Gerald Fredriksen Sr., Minot
The winter of 2010-2011 caused high runoff into Rice Lake. This floods areas of Rice Lake, including road way on southeast corner of Rice Lake, which is Rice Lake's natural drainage. The N.D. State Water Board is contacted about possible allowing water to be pumped out of Rice Lake; they suggest that, due to flooding, for Rice Lake to temporarily pump to the south to natural drainage. Eventually this southeast corner will be sandbagged with large sandbags so property owners can access their cabins on the south end. Basically this will cancel any movement of water out of Rice Lake to natural drainage.
In mid-June Rice Lake Recreation Service District starts to drain Rice Lake by pumping uphill to the northeast on Ward County land. This land sits right on top of what is known as part of the Douglas Aquifer System. This is the start of a major problem as millions of gallons of water are pumped from June 15, 2011, until October 2011. Underground rivers and natural springs are over-activated due to tremendous pressures. By early July 2011 water starts to drain back through the hills on the east side of the lake. This runoff drains through properties on the east side of the lake, flows continually all winter (2011-2012) until the present time. The water never froze all winter across my beach area to about 6 feet into the lake.
Rice Lake rises all winter and spring of 2011-2012. By early spring, water levels are higher than spring of 2011 and this is basically with no runoff of winter moisture.
Underground streams flow from aquifers on the east and west side of Rice Lake and naturally flow from north to south with eventual drainage in the Douglas area.

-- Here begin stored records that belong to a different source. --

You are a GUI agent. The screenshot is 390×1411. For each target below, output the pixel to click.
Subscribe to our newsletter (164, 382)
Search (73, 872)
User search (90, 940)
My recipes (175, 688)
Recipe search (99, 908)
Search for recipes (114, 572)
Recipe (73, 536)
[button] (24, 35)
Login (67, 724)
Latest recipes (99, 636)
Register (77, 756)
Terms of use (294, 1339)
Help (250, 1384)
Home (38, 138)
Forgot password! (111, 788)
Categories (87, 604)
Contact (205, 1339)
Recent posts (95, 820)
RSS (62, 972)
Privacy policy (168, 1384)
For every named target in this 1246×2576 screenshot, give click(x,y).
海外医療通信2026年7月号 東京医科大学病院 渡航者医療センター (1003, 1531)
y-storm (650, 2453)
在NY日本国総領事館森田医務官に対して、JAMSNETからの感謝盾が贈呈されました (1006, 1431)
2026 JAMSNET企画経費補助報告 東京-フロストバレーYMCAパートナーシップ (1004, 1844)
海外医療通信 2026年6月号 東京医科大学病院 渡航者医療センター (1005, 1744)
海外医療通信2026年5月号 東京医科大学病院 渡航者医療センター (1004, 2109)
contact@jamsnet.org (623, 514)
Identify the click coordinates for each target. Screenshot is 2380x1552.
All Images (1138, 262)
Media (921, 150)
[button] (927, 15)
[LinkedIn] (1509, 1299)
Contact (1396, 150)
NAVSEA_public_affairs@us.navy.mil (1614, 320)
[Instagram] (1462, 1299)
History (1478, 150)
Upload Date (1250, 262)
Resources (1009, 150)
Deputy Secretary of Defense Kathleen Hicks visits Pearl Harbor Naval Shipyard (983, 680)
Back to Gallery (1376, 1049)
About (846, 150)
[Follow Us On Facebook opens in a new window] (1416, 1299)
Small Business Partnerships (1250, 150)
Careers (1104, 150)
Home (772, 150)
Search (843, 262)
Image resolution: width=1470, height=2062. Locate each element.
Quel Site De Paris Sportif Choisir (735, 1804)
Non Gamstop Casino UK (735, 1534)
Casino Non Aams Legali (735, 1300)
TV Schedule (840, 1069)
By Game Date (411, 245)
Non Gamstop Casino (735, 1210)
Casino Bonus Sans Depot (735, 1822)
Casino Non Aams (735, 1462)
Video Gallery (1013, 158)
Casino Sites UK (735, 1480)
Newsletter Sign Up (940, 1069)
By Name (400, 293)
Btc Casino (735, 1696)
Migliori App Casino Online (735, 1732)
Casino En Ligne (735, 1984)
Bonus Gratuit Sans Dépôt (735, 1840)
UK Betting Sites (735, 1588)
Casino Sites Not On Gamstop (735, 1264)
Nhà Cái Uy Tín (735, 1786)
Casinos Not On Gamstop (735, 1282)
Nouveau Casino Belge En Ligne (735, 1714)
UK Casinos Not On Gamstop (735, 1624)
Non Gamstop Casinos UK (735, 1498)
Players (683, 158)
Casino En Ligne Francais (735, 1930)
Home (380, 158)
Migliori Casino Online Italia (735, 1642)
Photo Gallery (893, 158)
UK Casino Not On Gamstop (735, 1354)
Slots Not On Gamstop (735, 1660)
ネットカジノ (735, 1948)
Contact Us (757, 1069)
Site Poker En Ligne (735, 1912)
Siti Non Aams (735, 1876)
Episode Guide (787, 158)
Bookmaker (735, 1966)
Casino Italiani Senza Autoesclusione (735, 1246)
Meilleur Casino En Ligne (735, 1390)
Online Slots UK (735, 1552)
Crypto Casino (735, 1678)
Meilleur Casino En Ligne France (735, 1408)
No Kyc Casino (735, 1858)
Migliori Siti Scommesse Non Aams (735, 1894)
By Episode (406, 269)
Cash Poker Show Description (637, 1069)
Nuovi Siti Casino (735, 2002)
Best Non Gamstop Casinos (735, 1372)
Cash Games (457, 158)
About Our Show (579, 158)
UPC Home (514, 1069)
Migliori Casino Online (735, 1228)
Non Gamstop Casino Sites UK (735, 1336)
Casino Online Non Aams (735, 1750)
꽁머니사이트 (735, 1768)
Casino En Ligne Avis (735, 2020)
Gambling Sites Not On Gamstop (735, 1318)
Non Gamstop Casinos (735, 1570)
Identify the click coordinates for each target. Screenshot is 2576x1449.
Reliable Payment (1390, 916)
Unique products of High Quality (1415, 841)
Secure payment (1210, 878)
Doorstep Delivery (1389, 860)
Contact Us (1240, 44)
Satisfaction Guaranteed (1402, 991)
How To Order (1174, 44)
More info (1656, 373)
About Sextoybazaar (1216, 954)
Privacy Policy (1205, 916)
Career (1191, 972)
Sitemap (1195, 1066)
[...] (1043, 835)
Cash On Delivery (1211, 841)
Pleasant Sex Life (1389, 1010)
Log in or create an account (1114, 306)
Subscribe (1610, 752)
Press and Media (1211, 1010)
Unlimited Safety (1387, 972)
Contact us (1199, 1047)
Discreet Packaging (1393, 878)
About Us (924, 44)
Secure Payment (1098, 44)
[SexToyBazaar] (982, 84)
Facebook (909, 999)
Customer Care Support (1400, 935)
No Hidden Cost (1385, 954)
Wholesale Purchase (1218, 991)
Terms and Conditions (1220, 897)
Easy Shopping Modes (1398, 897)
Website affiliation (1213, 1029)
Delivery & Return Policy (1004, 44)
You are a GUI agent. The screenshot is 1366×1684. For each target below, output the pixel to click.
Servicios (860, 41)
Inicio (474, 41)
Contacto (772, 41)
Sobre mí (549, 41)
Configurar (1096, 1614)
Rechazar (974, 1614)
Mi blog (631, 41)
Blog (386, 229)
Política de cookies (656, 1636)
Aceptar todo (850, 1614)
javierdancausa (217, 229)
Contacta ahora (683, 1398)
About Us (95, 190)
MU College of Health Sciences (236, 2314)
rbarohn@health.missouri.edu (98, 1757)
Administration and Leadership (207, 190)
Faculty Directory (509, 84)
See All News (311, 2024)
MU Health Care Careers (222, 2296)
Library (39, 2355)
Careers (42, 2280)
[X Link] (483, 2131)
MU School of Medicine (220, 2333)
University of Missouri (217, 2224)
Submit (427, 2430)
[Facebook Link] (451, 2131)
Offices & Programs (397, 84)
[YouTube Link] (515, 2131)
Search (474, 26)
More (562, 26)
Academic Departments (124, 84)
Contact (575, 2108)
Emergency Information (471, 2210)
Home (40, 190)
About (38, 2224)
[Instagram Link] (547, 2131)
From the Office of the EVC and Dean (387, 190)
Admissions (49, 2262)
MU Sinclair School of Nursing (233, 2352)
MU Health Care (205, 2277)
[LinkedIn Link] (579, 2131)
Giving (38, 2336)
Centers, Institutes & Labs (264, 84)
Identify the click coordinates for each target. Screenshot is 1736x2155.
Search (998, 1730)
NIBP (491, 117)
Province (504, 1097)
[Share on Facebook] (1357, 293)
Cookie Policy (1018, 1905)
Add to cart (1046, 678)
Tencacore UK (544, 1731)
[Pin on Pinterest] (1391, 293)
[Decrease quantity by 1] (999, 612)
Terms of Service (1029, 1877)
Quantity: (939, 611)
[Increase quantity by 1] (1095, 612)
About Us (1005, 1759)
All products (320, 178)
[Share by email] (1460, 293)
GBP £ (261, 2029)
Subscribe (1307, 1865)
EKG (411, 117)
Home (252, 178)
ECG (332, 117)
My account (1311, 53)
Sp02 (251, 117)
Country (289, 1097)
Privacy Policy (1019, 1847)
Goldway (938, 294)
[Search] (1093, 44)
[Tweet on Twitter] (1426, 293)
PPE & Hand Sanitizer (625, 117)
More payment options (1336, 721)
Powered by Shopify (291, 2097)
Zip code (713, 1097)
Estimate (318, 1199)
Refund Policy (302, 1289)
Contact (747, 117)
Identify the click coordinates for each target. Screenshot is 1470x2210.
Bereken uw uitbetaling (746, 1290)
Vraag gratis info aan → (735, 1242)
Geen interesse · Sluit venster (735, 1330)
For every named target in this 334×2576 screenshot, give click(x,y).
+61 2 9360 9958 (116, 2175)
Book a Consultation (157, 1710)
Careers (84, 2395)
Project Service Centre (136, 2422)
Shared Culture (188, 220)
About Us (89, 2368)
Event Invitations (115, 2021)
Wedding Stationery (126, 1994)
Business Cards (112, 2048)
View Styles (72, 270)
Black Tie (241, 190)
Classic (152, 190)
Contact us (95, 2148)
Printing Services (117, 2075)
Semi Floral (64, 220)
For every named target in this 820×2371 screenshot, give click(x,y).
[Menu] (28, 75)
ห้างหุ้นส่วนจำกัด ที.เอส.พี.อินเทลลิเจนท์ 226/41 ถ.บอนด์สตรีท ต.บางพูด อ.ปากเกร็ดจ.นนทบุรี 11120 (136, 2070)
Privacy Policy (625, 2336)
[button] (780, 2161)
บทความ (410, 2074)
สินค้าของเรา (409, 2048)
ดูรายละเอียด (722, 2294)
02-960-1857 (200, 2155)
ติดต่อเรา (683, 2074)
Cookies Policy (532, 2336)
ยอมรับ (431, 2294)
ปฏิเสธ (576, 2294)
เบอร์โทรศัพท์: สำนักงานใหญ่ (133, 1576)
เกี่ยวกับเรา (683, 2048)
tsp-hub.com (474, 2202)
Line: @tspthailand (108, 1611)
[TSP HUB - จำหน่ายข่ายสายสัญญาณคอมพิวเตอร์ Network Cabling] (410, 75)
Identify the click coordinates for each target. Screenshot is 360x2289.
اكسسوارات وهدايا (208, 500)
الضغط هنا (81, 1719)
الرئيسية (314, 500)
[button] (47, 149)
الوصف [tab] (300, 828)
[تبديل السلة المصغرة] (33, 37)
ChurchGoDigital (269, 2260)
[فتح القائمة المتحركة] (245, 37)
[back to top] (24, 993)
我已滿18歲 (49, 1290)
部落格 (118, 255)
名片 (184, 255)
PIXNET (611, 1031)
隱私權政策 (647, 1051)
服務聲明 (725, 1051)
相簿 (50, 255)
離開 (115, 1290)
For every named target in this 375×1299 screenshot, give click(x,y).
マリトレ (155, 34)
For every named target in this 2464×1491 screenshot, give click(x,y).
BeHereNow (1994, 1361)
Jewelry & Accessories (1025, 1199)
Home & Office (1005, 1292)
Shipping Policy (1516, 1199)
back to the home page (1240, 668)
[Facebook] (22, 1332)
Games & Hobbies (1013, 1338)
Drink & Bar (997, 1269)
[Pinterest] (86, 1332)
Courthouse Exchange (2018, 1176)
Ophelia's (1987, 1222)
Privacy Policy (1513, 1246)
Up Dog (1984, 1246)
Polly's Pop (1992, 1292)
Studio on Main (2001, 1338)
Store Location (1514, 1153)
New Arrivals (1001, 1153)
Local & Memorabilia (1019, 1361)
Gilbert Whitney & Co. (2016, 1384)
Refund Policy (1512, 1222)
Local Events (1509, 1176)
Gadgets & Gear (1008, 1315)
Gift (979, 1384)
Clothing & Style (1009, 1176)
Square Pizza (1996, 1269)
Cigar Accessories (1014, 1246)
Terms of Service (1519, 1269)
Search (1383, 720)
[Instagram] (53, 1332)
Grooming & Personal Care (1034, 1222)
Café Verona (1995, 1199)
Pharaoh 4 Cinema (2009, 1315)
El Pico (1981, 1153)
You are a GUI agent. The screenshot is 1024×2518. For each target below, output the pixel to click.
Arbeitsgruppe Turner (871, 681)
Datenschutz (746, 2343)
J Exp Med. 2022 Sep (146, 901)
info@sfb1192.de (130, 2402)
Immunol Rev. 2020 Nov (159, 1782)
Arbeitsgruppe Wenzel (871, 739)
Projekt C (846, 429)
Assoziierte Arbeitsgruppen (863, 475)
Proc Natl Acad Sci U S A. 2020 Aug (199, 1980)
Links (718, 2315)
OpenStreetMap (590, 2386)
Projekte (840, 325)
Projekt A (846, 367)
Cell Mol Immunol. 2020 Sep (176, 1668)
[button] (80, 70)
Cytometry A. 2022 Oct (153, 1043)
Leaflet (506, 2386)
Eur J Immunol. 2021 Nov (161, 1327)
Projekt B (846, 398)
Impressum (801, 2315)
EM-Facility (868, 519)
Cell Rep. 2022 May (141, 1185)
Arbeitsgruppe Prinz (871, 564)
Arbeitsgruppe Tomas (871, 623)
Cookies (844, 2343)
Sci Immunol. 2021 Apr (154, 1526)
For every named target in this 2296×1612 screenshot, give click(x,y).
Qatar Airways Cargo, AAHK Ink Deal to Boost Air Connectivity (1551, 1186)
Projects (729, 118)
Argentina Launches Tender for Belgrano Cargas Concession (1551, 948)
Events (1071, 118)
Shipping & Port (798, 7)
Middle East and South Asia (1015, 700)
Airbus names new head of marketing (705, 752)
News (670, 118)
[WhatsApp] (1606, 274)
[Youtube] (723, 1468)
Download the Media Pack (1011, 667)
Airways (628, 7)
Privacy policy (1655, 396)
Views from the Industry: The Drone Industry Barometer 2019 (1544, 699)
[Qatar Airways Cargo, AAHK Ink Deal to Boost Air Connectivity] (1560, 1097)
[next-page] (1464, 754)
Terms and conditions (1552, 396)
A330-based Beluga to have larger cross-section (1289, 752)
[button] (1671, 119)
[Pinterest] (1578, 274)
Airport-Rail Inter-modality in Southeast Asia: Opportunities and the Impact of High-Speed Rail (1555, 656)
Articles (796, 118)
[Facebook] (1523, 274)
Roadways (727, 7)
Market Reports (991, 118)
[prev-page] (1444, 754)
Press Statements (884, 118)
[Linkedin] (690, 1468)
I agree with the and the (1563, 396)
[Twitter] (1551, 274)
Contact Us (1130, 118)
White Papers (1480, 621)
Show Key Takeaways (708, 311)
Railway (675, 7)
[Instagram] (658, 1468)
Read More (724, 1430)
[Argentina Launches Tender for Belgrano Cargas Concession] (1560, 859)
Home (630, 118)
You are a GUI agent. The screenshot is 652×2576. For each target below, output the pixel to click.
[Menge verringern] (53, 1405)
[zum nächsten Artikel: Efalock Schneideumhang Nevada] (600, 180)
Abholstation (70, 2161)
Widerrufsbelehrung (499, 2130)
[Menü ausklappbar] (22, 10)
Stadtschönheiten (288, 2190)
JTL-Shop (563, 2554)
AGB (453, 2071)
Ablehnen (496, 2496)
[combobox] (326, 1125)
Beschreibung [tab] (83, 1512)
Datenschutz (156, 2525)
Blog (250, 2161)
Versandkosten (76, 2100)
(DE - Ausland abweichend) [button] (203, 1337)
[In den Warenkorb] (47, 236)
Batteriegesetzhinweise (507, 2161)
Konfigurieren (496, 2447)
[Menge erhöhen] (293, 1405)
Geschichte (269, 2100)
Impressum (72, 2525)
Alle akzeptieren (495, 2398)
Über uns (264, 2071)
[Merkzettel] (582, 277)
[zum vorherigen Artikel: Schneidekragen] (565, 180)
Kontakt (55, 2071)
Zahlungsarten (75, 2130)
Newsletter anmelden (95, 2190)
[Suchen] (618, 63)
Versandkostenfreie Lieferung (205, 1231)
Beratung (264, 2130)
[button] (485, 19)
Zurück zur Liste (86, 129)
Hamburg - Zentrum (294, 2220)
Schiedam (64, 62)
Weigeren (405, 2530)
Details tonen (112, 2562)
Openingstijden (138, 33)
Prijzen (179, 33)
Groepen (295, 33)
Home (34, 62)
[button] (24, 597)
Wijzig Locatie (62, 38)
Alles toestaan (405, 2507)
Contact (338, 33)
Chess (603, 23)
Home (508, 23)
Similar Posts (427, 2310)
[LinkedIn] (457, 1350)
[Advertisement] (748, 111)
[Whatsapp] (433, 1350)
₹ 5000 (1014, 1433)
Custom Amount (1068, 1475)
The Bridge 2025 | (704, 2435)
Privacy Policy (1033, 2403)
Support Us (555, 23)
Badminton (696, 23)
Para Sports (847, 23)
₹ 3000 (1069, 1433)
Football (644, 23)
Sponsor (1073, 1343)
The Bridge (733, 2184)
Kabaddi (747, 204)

During fall and winter of 2011-2012 a roadway was built across the southeast end of Rice Lake and a culvert was installed for drainage to the south. This culvert is plugged with a commercial plug, denying any drainage of Rice Lake to its natural drainage.
In March 2012 the Rice Lake Recreation Service District starts pumping uphill to northeast on county land.
On May 15, 2012, Ward County commissioners are told that effective May 17, 2012, the Rice Lake District will not be allowed to pump on Ward County land as they don't have a proper permit from the N.D. State Water Board to drain Rice Lake and pool its water.
The Rice Lake District got approval in July 2012 to start pumping again. Will this continue the process of recycling the water uphill above the lake and back to the lake?
This is costing a lot of money to taxpayers and will help to continue further flooding.
Where would we be as property owners if man hadn't compromised natural drainage and if pumps had never been started? Should we have left it to Mother Nature?